TEXT EXCERPT:
The steadily increasing popularity of PV systems is being driven by the opportunity for significant savings over the lifetime of the system. PV modules themselves malfunction only rarely during that time, as has been convincingly demonstrated by the mid-1980s PV modules that continue to operate on approximately 30 homes in Gardner, MA, as well as by a handful of other still-functional PV projects of similar vintage. In the interim, PV module technology has continued to improve: the robustness of new units surpasses that of those older units, as evidenced by the standard 20-year to 25-year warranties that accompany most PV modules today. Inverters, on the other hand, have only made modest progress over the same period of time. Manufacturers today only offer inverter warranties of 10 years to 15 years, and this means they still need to be replaced long before any other components of the PV system. By some accounts, inverter failures have been responsible for about 80 percent of the downtime of today's PV systems, remaining the weakest link in the overall reliability chain of such systems. This is a problem because there is a national focus on driving down the lifecycle cost of PV energy, and that means maintenance costs must be reduced over the full 20-to-25-year lifetime of the system.
New developments in inverter technology, particularly on the microinverter front, are making progress towards increasing reliability. Microinverters paired with individual PV modules can improve system reliability through their distributed architecture. If a single unit fails, that failure does not affect the rest of the system, which will continue to operate. In contrast, centralized inverters hold all the cards; if the central inverter fails for any reason, the entire throughput of the system is lost until the unit is repaired or replaced. As a result, microinverter-based PV systems have a higher rate of overall system uptime. But what about the reliability of the microinverter itself?
The lifetime of a microinverter is one of the biggest factors in calculating the lifecycle cost of electricity. Maintenance costs associated with swapping out all the microinverters in a system, partway through the system life, would be significant. While the microinverters on the market today improve overall system availability, they do not fully address the most important long-term performance criteria -- namely, inverter reliability. They share some of the same design approaches and components of traditional inverters and will likely manifest the same reliability flaws. The harsher environment that microinverters face on a rooftop -- integrated with the mounting structure or with a PV module -- and the sheer quantity of these distributed units in difficult-to-access locations, mandates the most robust design possible for true system reliability.
Under normal use, AC modules and their component microinverters experience two basic forms of temperature stress: temperature cycling and operation under high-temperature conditions. Measurements show that the internal temperature of a microinverter can swing as much as 50 to 60 degrees Celsius, from quiescent overnight lows to mid-day temperature highs. Higher frequency, but lesser magnitude, temperature variations overlay this daily cycle, resulting from the variations in sunlight intensity owing to passing clouds. The other form of temperature stress arises from the relatively high-temperature operating environment. Yes, an inverter underneath a PV module is blocked from direct sunlight, but it resides in a space near the sun-baked warmth of the module's backside, which can be 25 to 30 degrees Celsius hotter than ambient air. Internal to the inverter, some amount of self-heating also occurs due to the variable energy losses inherent in the power conversion process. These environmental effects combine to cause significant thermal cycling and power cycling for a microinverter. The challenge is designing microinverters to withstand these stresses and thrive for 25 years or more -- and that challenge is now beginning to be met.

STORED DATA:
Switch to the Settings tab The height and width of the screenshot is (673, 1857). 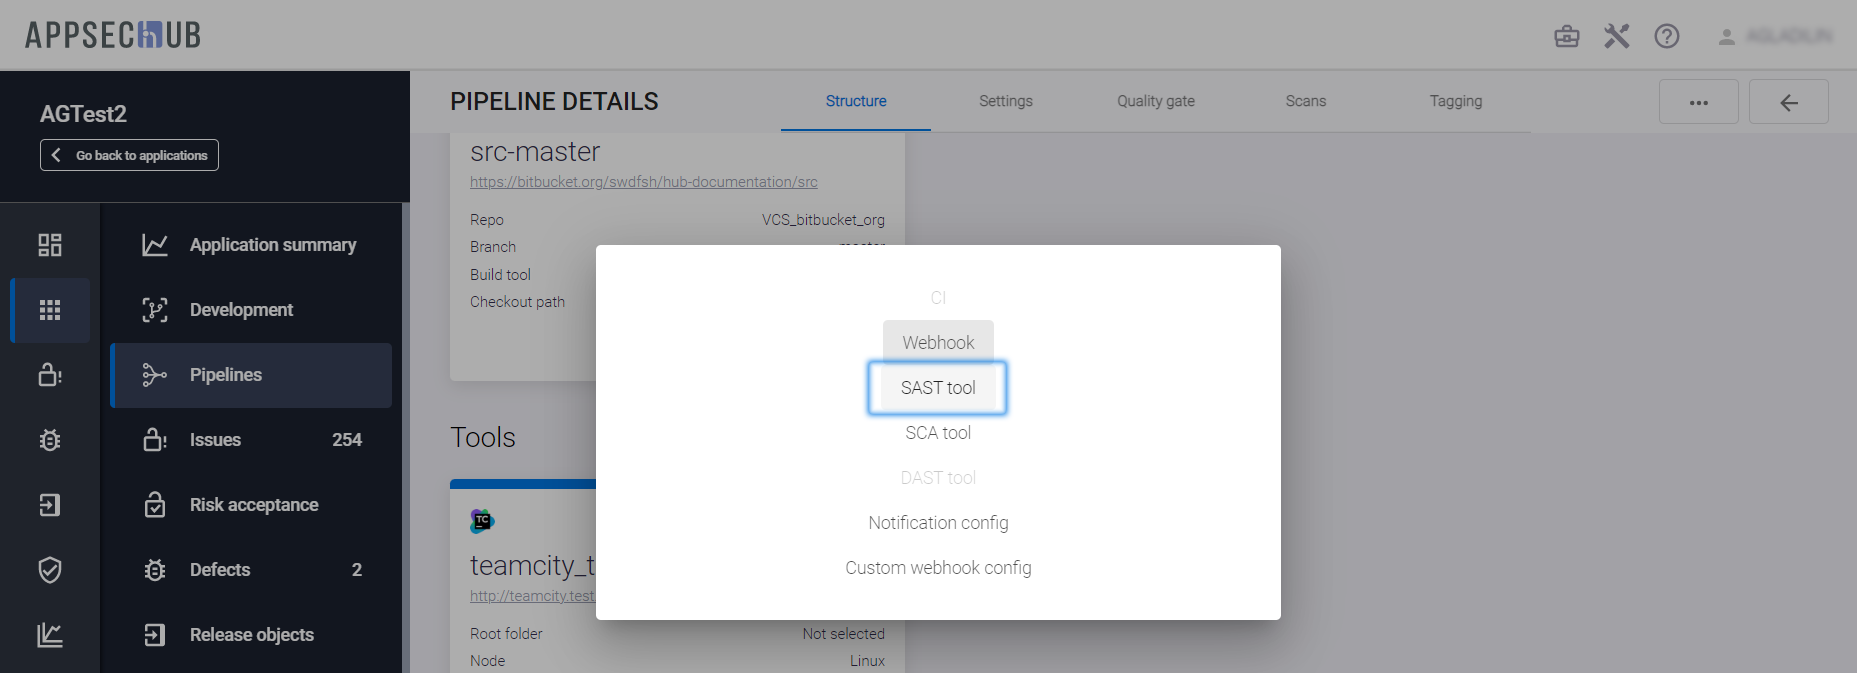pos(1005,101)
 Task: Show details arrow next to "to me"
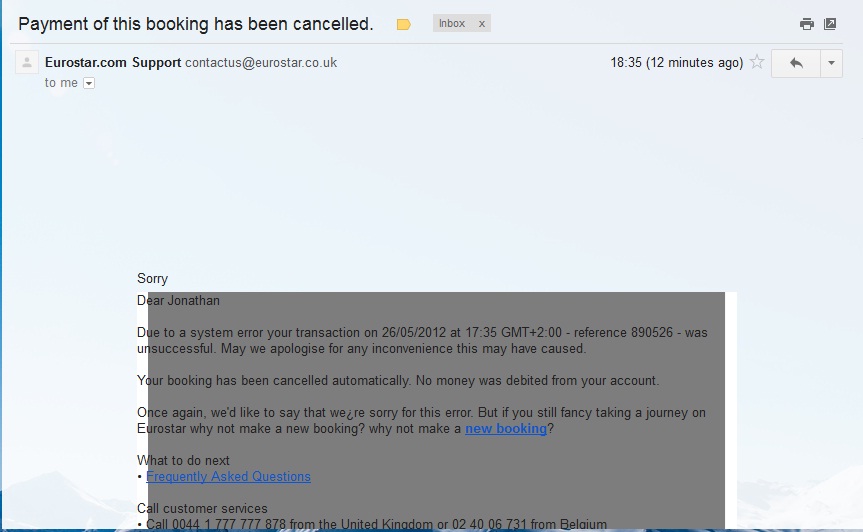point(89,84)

...

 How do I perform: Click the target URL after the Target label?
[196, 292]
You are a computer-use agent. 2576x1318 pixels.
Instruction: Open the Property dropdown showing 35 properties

==

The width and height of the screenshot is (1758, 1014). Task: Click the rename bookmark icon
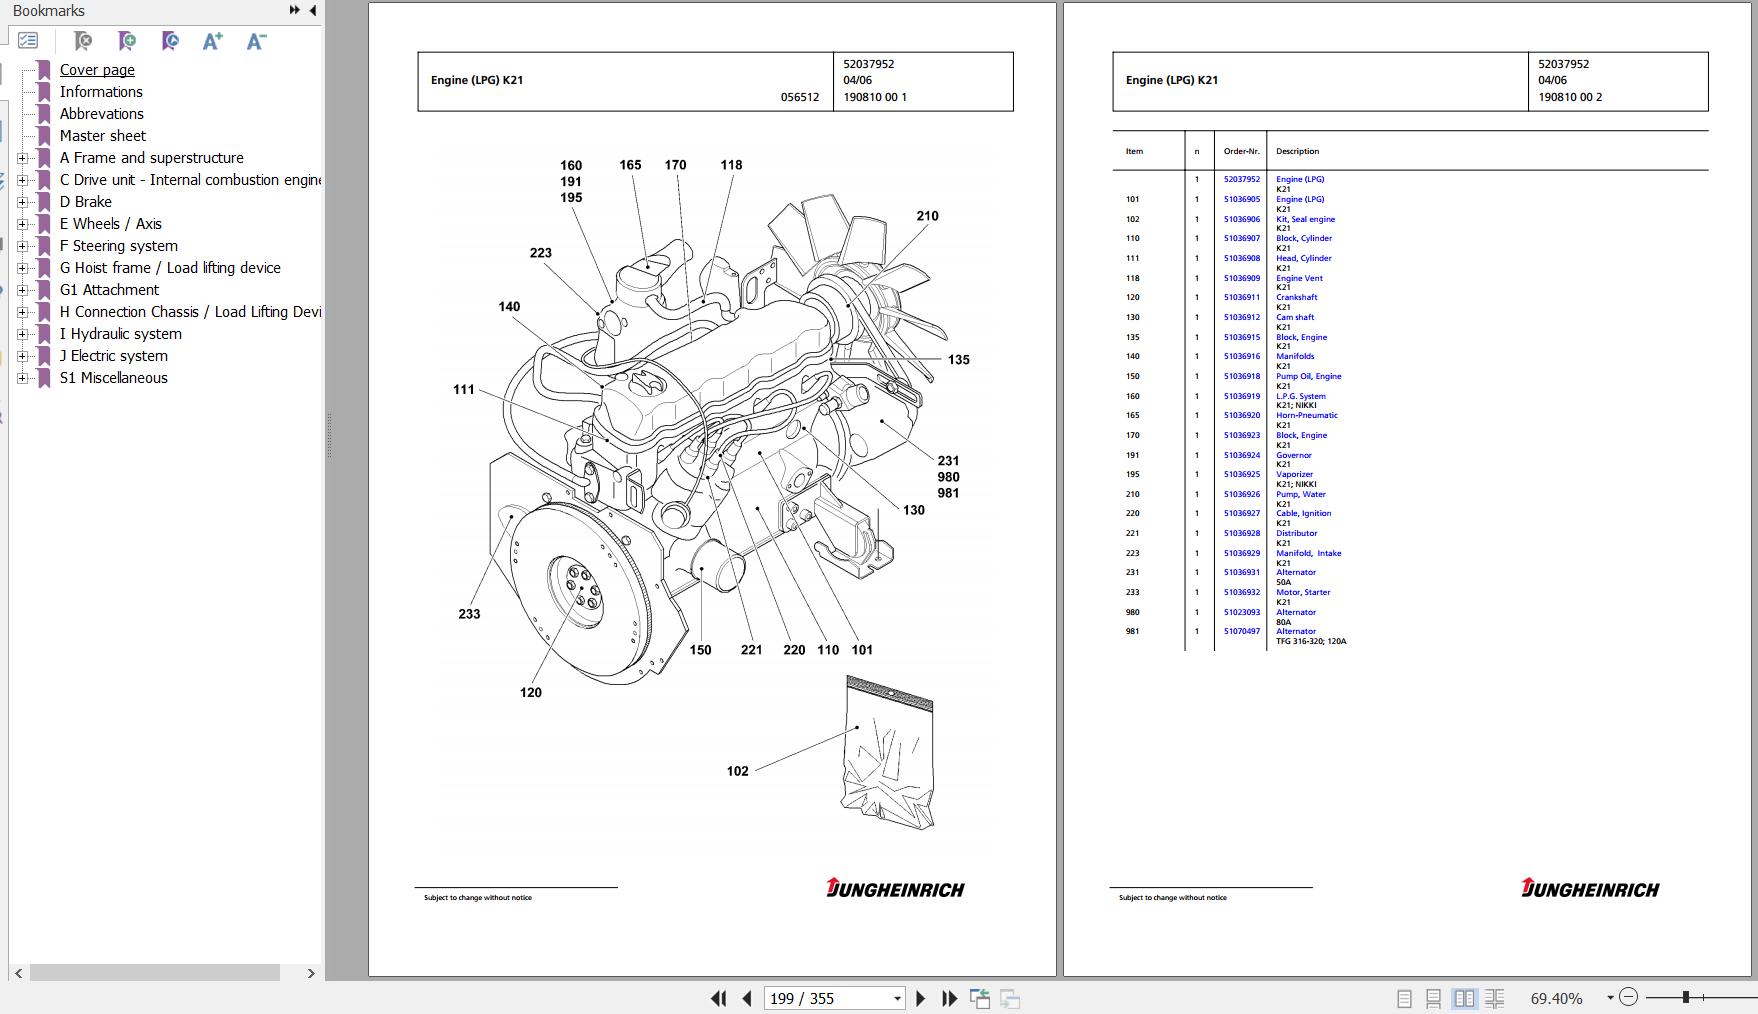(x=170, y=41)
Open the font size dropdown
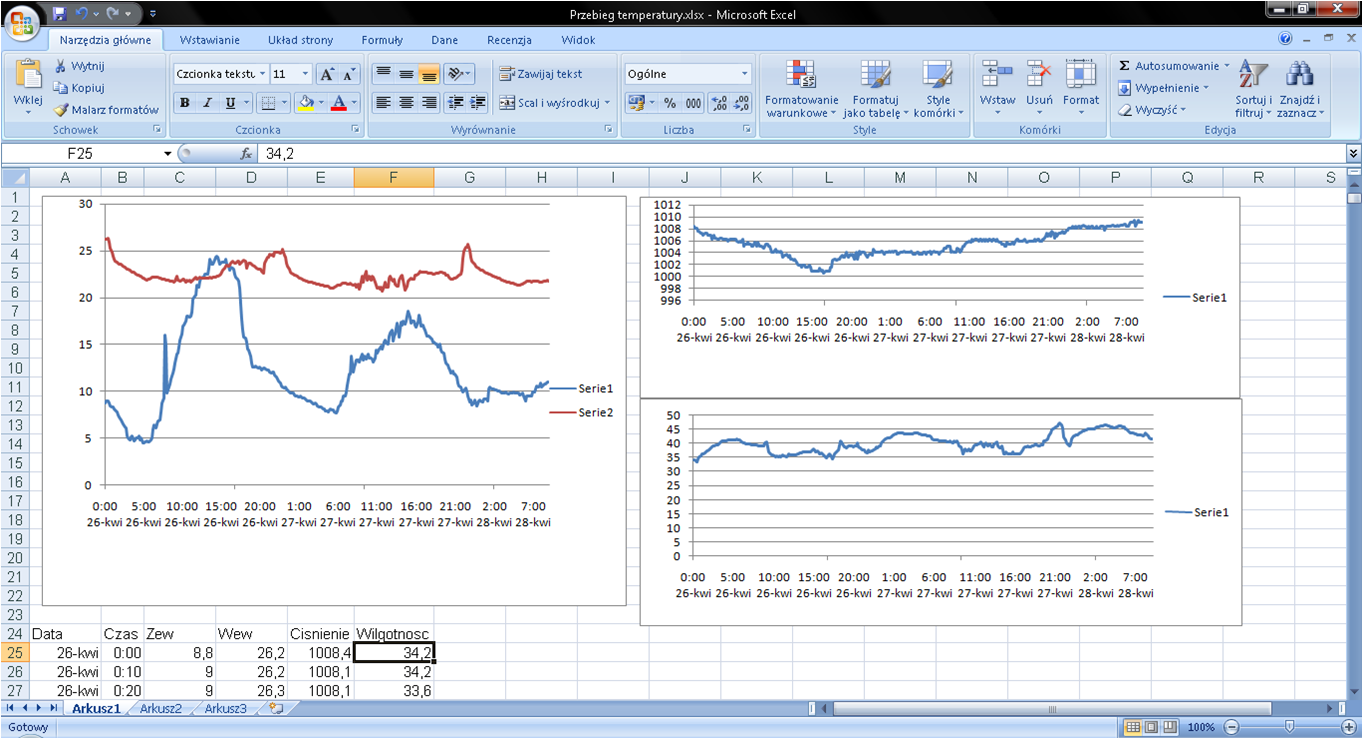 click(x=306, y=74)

WHAT YOU SHOULD DO: According to the text on PV inverter reliability, how much hotter than ambient air can the backside of a PV module be?

RESPONSE TO THIS EXERCISE: 25 to 30 degrees Celsius hotter.